Pedagogical Soundings: Teaching about Scientific Racism

We are excited to announce a collaboration between Contributing Editors working on the AnthroPod and Teaching Tools sections of the Cultural Anthropology website. AnthroPod has just launched a new podcast series called AnthroBites, which is designed to make anthropology more digestible. Each episode will tackle a key concept, text, or theme and break it down into manageable, bite-sized chunks. Meanwhile, Contributing Editors affiliated with the Teaching Tools section will provide supplementary material to help instructors incorporate AnthroBites episodes into the classroom. This material, which we will publish under the series title Pedagogical Soundings, seeks to pair digestible scholarly discussion with tangible techniques and activities designed to facilitate thoughtful classroom reflection and dialogue on anthropology’s most urgent issues. 

The inaugural episode of AnthroBites features an interview with biological anthropologist Rachel Watkins on the concept of scientific racism. The interview is richly nuanced, readily accessible, and appropriate for generating discussion in both undergraduate and graduate anthropology courses. The discussion questions we have developed, provided below, build directly on the conversation between Watkins and contributing editor Siobhán McGuirk.

Because the episode is so engaging and under fifteen minutes in length, instructors can have students listen to the entire episode in class and respond immediately, either in small groups or in a full-class discussion. Classroom discussions on race and racism are notoriously difficult to get off the ground. Instructors may find it helpful to initiate the discussion by allowing students to begin responding to the questions below in small groups before the full-class discussion.

In crafting their responses, students could be asked to draw on the interview itself and/or previously assigned supplemental readings. For example, Jonathan Marks’s (1994) article “Black, White, Other” is incisive in its critique of folk heredity in the construction of racial categories. Instructors may also find it generative to assign one of Watkins’s own articles. “Repositioning the Cobb Human Archive” (Watkins and Muller 2015) demonstrates how scientific study is neither objective nor passive, underscoring how the study of human remains requires a critical understanding of social justice in relation to our data gathering practices. Finally, Leah Zani’s contribution to a 2016 Correspondences session on “Teaching Race” offers insights on the difficulty of teaching the fallibility of scientific constructions of race alongside its enduring social expressions. This Correspondences session also features a post by Jonathan Marks, which complements his earlier article.

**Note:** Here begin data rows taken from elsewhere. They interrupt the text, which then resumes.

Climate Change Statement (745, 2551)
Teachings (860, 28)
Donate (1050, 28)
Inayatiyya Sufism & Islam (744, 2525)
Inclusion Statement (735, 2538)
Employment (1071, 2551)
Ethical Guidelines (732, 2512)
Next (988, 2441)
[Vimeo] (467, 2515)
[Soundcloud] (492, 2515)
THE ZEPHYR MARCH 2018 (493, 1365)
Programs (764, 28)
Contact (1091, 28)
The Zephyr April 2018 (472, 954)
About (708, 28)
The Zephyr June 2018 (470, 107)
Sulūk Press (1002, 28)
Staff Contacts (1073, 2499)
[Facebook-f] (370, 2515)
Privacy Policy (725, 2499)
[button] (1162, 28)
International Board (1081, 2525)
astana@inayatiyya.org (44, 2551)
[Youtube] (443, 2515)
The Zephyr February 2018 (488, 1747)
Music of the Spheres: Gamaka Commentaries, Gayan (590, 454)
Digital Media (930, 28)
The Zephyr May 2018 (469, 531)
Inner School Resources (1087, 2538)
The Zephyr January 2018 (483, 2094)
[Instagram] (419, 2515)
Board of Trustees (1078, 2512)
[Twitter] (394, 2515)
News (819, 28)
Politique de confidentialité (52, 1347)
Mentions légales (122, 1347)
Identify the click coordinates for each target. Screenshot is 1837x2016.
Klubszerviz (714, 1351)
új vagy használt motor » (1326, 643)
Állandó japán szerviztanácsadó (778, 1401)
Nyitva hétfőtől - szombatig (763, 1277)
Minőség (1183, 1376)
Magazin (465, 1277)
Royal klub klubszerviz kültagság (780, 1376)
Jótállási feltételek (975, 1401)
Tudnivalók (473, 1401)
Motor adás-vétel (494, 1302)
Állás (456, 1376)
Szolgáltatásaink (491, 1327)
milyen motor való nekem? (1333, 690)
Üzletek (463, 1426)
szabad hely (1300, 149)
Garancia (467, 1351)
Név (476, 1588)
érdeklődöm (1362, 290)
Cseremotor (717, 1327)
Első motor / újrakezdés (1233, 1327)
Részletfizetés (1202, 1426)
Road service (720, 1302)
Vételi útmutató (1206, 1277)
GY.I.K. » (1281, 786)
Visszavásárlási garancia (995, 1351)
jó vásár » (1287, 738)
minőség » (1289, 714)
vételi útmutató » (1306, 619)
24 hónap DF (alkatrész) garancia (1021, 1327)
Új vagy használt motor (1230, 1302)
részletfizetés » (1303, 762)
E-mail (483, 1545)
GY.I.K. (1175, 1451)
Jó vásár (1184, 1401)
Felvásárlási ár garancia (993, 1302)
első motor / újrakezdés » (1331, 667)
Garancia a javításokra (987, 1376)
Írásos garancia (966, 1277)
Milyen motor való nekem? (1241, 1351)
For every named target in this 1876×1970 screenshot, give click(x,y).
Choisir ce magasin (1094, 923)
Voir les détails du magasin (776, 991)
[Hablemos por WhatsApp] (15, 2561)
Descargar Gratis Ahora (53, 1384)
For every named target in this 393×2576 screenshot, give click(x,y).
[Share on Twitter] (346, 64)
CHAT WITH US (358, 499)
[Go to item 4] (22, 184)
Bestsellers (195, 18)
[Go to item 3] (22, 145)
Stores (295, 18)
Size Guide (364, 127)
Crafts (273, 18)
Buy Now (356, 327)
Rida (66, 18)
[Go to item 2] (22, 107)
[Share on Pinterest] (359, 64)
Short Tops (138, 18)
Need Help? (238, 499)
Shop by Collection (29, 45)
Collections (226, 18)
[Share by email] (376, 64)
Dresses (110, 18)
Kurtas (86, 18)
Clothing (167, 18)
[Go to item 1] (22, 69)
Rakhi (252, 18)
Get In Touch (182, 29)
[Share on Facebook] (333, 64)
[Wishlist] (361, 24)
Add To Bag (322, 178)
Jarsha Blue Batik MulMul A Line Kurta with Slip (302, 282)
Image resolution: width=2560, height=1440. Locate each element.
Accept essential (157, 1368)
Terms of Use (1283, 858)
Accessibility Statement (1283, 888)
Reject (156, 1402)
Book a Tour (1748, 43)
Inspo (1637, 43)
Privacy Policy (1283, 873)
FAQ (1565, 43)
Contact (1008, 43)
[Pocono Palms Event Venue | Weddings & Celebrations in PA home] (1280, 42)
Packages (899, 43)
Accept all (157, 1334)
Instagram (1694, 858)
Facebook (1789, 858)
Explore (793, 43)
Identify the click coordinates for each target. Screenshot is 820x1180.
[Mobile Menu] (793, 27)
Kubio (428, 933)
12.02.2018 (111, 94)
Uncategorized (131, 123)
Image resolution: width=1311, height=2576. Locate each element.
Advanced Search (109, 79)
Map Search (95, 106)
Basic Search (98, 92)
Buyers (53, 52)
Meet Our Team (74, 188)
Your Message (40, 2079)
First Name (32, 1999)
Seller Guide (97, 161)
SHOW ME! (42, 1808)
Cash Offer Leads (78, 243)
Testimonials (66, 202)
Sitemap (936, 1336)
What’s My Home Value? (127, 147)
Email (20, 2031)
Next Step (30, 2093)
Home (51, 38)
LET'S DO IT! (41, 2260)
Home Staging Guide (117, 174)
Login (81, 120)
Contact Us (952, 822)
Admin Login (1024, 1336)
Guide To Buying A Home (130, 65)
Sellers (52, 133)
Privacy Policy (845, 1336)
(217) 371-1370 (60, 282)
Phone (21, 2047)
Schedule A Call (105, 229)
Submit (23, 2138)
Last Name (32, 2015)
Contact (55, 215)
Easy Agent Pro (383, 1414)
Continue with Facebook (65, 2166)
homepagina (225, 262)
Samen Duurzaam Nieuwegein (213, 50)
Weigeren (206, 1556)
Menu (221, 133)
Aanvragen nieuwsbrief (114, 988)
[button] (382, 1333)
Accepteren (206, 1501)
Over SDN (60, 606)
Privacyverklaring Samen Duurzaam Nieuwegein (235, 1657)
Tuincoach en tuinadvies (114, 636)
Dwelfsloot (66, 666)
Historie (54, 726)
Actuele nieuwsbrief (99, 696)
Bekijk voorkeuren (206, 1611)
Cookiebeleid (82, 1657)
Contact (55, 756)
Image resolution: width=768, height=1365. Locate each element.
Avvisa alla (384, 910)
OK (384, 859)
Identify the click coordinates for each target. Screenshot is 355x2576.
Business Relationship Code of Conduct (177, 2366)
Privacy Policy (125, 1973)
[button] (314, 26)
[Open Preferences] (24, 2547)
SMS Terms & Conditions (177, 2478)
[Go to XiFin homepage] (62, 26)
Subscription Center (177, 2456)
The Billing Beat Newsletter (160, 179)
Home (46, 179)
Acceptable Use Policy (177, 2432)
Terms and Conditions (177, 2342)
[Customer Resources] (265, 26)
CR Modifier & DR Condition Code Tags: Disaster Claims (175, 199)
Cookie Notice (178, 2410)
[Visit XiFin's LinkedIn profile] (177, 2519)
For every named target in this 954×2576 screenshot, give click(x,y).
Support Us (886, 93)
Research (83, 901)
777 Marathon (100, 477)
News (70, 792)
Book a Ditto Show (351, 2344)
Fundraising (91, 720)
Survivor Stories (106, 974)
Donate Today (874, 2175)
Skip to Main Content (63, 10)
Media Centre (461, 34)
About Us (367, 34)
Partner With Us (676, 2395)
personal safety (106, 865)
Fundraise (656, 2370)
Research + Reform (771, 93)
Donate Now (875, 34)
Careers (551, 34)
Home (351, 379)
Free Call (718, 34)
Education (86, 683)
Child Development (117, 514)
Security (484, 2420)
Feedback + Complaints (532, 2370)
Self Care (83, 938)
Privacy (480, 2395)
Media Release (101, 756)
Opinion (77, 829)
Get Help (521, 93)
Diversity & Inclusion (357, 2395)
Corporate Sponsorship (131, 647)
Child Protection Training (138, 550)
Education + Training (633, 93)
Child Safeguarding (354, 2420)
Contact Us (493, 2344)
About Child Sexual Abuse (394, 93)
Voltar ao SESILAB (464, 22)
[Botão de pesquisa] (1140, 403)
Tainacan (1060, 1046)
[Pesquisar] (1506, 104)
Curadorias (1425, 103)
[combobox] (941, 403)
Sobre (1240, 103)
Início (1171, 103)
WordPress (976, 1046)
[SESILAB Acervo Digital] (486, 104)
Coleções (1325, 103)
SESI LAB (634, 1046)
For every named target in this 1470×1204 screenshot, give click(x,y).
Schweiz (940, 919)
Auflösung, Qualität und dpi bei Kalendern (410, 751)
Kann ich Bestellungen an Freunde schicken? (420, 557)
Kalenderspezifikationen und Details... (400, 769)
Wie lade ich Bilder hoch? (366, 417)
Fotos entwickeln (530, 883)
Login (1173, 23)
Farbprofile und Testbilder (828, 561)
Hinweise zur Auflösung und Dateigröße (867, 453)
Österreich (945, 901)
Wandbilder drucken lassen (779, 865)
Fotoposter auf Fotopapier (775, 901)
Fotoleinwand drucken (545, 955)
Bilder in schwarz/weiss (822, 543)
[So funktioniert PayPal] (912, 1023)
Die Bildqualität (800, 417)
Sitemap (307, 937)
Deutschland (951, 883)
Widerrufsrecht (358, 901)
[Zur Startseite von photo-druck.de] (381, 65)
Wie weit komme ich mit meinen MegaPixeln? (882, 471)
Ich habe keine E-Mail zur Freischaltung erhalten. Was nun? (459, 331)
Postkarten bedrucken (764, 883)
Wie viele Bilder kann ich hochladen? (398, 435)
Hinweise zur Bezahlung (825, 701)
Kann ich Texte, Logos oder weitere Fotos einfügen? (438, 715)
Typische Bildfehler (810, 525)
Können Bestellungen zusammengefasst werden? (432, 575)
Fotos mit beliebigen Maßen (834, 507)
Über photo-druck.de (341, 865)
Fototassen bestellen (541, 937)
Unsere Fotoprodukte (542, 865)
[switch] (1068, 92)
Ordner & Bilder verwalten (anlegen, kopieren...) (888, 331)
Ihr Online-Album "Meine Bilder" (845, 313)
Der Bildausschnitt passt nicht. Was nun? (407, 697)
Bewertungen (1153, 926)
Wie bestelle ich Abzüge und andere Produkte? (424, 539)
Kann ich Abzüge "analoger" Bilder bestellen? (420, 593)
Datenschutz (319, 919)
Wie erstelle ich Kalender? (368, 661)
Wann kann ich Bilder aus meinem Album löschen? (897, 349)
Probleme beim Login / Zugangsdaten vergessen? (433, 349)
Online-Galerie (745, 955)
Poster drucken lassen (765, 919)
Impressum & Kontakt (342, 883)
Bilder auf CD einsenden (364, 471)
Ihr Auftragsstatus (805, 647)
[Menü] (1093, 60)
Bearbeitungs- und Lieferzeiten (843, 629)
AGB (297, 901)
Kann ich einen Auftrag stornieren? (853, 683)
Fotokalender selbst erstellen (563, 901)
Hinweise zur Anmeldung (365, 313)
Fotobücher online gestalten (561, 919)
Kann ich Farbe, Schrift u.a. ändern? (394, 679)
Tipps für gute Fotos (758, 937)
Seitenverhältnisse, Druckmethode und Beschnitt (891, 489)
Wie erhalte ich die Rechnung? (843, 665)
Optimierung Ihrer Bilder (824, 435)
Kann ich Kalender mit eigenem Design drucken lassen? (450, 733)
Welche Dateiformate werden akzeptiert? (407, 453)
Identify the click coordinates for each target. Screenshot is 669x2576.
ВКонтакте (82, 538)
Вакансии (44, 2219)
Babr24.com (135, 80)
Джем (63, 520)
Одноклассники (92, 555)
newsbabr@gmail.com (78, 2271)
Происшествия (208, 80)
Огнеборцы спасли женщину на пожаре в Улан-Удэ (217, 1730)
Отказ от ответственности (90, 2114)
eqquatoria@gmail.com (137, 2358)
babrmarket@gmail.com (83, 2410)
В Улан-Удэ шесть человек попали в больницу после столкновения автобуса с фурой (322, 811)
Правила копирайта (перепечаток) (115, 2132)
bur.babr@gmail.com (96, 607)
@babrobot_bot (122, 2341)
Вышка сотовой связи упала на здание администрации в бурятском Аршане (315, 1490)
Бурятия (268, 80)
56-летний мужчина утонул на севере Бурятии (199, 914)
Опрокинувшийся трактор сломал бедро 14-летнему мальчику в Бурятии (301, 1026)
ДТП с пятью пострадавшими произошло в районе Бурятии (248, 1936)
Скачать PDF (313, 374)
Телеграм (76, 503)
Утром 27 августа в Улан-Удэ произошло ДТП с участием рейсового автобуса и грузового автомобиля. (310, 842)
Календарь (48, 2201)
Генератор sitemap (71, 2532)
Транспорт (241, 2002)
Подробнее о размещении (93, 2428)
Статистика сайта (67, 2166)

As I (Kyle) began to prepare my own lecture plans for the fall semester, I realized that this AnthroBites episode could not have come at a better time. The so-called Unite the Right rally in Charlottesville, Virginia is just one of the recent examples of the miasmic resurgence of white supremacism bolstered by Trumpist populism. I am assuming that most of my students were as horrified as I was to see these images of reactionary violence. Yet the possibility that some of them may find political and ideological inspiration in such groups underscores that the work of anthropological pedagogy continues to be indispensable. This AnthroBites episode, paired with the discussion plan offered here, should help instructors to deconstruct the supposed objectivity of race and foreground the historical trajectories and cultural machinations of scientific racism at a moment of rapidly circulated, often ahistorical hot takes.

Discussion Questions

  • What does Rachel Watkins mean when she refers to “biological possibilities” rather than “essential differences” between different individuals?
  • What is the relationship between appearances, behaviors, and intellect, according to Carl Linnaeus? How did it inform the basis for what we understand as racial difference today?
  • How did early biological anthropologists express notions of racial difference?
  • How did hierarchies of difference inscribed in racial categories come to be used for the subjugation and enslavement of Africans and African-descended people?
  • How do historical and contemporary notions of athletic prowess continue to instantiate ideas of racial difference? How might compliments rooted in ideas of fundamental racial difference prop up, rather than help to dismantle racism?
  • How might interpretations of data from the Human Genome Project contribute to racism?
  • What effect does observed skeletal diversity within racial groups have on the apparent stability and usefulness of those racial categories?
  • What does it mean to deconstruct race? What might a black feminist turn in biological anthropology look like?

References

Marks, Jonathan. 1994. “Black, White, Other.” Natural History, December: 32–35.

Watkins, Rachel, and Jennifer Muller. 2015. “Repositioning the Cobb Human Archive: The Merger of a Skeletal Collection and Its Texts.” American Journal of Human Biology 27, no. 1: 41–50.